How do you tell I love canning a little too much? Here is how. When I packed for my month-long sojourn in Fort Lauderdale, I included a few kitchen essentials since I anticipated some simple cooking to keep my living expense in check. By simple, I had every intention to keep things uncomplicated. Perhaps a couple batches of cookies or brownies for a treat but nothing ambitious. As I became more comfortable in my daily schedule, the temptation of the gorgeous local fruit grew ever stronger. Finally, I broke down and bought a few organic blood oranges.

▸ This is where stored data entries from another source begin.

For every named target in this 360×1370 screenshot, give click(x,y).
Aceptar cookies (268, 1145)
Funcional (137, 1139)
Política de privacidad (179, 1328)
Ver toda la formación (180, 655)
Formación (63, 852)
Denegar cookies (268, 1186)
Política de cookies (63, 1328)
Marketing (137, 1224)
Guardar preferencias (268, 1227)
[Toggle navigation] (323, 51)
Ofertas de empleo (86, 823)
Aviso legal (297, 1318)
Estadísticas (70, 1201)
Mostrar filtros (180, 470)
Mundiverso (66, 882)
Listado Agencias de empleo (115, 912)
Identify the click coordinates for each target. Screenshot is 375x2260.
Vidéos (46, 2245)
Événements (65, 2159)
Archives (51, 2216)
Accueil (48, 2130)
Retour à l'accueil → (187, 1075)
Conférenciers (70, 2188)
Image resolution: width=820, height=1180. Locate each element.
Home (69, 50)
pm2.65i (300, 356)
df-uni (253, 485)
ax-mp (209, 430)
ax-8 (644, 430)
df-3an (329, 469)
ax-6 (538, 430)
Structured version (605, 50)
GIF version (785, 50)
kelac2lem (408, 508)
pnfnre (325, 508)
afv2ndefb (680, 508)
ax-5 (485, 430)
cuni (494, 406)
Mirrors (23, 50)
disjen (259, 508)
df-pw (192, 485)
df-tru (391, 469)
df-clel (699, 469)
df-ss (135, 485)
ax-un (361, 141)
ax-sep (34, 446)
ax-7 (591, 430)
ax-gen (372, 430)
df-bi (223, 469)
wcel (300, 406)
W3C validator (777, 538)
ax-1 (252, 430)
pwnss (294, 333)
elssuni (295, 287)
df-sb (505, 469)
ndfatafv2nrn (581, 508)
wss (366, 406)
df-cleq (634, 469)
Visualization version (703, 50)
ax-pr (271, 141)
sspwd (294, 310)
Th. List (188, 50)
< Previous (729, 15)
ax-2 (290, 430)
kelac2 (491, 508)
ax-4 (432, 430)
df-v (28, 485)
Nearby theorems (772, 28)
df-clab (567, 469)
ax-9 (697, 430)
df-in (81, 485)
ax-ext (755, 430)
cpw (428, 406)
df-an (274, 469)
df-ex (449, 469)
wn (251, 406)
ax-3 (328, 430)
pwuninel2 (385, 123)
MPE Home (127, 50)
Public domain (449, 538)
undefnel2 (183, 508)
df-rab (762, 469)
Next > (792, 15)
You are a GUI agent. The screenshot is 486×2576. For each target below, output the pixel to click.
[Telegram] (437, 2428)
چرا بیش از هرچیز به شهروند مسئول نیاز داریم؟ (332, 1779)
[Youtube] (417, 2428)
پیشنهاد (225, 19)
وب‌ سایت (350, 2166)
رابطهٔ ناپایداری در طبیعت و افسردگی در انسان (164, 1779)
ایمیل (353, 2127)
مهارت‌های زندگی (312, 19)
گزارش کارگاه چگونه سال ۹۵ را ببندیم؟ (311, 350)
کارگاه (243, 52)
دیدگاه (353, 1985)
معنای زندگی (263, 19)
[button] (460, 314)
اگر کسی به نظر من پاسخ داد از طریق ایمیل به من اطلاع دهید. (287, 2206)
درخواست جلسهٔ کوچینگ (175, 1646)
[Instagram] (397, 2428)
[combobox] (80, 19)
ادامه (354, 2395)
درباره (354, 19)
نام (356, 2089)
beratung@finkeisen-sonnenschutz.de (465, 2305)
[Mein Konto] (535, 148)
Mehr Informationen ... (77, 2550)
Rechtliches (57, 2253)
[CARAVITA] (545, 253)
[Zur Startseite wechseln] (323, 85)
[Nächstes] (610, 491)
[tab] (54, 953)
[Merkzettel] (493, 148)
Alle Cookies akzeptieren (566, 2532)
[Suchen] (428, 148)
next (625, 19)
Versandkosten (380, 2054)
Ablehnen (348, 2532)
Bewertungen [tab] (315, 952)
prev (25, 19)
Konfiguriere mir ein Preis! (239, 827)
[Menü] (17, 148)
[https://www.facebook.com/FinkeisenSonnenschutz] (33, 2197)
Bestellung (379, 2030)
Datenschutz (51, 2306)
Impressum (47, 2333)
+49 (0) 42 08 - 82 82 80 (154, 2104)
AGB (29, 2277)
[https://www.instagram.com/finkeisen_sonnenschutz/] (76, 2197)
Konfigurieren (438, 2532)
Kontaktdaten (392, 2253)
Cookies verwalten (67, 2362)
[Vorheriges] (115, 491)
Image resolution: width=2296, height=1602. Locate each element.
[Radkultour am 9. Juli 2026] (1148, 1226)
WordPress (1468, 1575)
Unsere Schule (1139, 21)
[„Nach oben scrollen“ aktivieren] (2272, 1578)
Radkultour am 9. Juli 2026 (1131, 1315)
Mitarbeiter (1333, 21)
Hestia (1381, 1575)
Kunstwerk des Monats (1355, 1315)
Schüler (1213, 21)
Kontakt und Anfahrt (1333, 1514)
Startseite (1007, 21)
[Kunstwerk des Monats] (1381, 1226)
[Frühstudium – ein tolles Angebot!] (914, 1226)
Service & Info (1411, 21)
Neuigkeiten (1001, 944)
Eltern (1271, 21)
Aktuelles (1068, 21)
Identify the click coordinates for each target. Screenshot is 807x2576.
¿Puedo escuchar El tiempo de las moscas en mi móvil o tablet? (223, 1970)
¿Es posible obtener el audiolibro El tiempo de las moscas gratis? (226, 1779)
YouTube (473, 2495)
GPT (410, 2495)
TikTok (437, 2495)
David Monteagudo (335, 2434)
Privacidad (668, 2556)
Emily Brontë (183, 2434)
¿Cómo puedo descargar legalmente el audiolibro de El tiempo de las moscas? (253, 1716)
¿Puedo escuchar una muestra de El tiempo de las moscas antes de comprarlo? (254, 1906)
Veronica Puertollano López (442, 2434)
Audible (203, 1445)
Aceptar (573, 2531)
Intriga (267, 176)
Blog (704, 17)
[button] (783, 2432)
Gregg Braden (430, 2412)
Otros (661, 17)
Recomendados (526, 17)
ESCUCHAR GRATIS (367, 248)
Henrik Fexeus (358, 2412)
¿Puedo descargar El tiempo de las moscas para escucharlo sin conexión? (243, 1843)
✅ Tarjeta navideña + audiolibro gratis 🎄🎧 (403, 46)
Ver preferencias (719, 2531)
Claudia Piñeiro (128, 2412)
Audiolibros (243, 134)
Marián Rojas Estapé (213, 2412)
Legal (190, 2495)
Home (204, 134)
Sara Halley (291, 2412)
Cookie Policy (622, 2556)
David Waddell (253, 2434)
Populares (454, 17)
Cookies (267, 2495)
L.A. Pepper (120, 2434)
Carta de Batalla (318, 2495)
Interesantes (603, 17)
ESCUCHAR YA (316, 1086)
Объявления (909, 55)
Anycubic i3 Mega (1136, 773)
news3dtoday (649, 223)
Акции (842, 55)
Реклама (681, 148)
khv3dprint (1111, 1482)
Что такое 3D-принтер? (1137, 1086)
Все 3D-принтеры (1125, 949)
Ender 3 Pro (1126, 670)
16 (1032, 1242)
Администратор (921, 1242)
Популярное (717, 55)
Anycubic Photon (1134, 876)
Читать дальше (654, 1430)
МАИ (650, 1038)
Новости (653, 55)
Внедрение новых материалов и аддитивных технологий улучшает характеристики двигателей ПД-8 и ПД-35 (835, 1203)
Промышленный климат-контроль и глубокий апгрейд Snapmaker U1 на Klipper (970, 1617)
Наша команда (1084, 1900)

At first I mistook them for clementine because of their diminutive size. But upon closer inspection, they were unmistakably blood oranges with their deep crimson glow. I ate one and was immediately seduced by the sweetness. I knew right then that I had to make marmalade. Can you think of a better souvenir for a canning enthusiast? A few months from now, when I open a jar of my own marmalade made from in season local blood oranges, I’m sure it’ll be the most vivid reminder of my time here in South Florida.
It all began with the citrus. Following Sarah B. Hood’s direction for making marmalade, I juiced and sliced 2 Meyer lemons and 6 blood oranges into thin slivers. Their vibrant colour kept me cheerful along with the unusually comfortable temperature. Heat and humidity are not my friends when it comes to stirring a pot of bubbling hot preserve over the stove! I knew I needed canning jars, just not too many. Rather than the standard mason jars, I splurged for the very pretty Leifheit confiture jars and Le Parfait terrine jar that I found at The Container Store. I cannot buy these jars easily in Canada so it’ll be doubly special as my souvenir.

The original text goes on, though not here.